Vers 10h42, une chute brutale de tension s’est produite sur la ligne de 400 kV Isaccea–Vulcănești–MGRES, axe clé reliant la Moldavie aux réseaux voisins. À l’origine de l’incident : de graves perturbations dans le réseau électrique ukrainien, avec lequel la Moldavie est interconnectée. La baisse soudaine de tension a entraîné une déconnexion d’urgence du système électro-énergétique moldave.
Conséquence immédiate : la fréquence du réseau national est tombée jusqu’à 48 Hz, bien en dessous du seuil de sécurité.
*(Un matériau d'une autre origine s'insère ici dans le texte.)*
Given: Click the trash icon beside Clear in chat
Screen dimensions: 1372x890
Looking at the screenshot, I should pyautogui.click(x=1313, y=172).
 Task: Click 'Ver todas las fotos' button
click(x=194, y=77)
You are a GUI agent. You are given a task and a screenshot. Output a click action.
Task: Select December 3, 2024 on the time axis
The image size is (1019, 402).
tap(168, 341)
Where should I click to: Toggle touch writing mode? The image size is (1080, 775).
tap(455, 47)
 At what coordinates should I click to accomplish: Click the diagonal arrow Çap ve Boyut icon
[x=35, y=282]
Les systèmes automatiques de protection se sont alors déclenchés pour éviter des dégâts majeurs aux infrastructures, provoquant un blackout partiel sur une grande partie du territoire. Des centaines de milliers de consommateurs - ménages, entreprises et services publics - se sont retrouvés sans électricité.
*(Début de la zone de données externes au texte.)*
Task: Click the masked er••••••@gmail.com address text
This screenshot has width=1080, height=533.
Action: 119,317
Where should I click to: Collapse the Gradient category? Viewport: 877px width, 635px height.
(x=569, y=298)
Face à cette situation critique, la restauration du courant s’est faite progressivement tout au long de la journée. À 16h45, les autorités annonçaient le rétablissement complet de l’alimentation électrique sur l’ensemble du pays.
Dans cette course contre la montre, le rôle de la Roumanie a été déterminant. Bucarest a rapidement commencé à injecter de l’électricité dans le réseau moldave via les interconnexions existantes, permettant de stabiliser la fréquence et d’éviter un effondrement total du système.
Cet épisode relance le débat sur la sécurité énergétique de la Moldavie, encore fortement dépendante des interconnexions régionales et exposée aux crises affectant les réseaux voisins.